Your x % number not in listrange
is going to be true a lot of the time, even for prime numbers. It is the wrong thing to test for prime numbers.
Say you start with 7
, a prime number. The first number to be tested is 2
:
>>> x = 7
>>> number = 2
>>> x % number
1
So the remainder is 1
. 1
is not in the listrange()
values (which go from 2
through to 6
, inclusive). That's because for any given prime number larger than 2, division by 2 will always result in 1
as the remainder, and 1
is never in your list.
2
is not the only such value for which the remainder of the division is 1. For the prime number 7919, there are 7 such numbers:
>>> [i for i in range(2, 7919) if 7919 % i < 2]

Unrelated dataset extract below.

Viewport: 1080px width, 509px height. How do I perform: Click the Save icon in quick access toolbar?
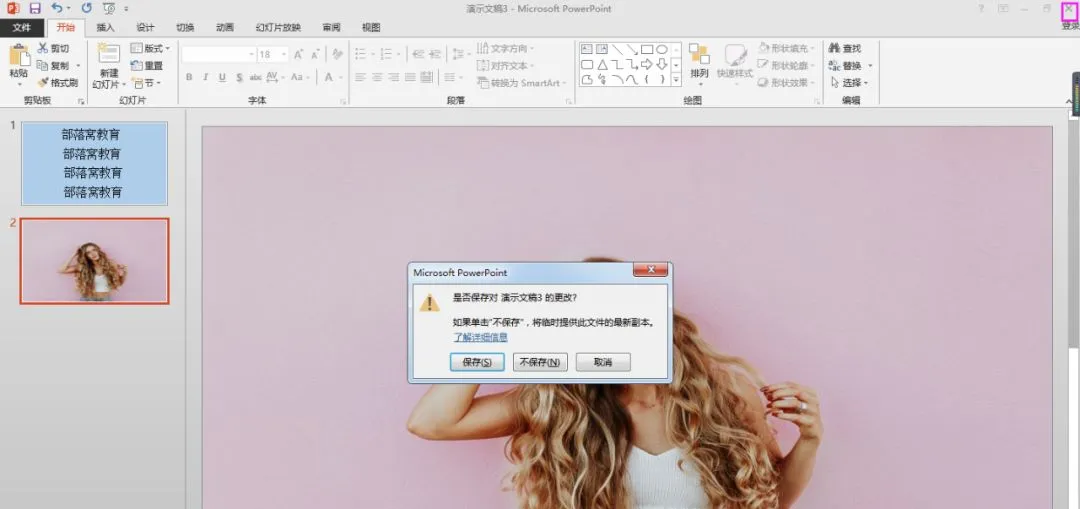34,8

[2, 37, 74, 107, 214, 3959, 7918]
so your code will print Prime number 7 times. And the test would be true for non-prime numbers too; 9
is not a prime number, but 9 % 2
is 1
too, so your code would claim 9
to be a prime number. For 1000
, not a prime number, your code would print Prime number 32 times!
You can't state that a number is a prime number until you have tested all the values in listrange()
and have determined that none of those numbers can divide the number without a remainder. So you need to test after you loop; you could test if emptylist
is empty; that means there were no divisors, the very definition of a prime number:
for number in listrange:
if x % number == 0:
emptylist.append(number)
if not emptylist:
print ("Prime number")
As a side note: you don't need to turn a range object into a list of numbers, not only does testing if number in range(...):
work, it's a lot faster than using the same test on a list.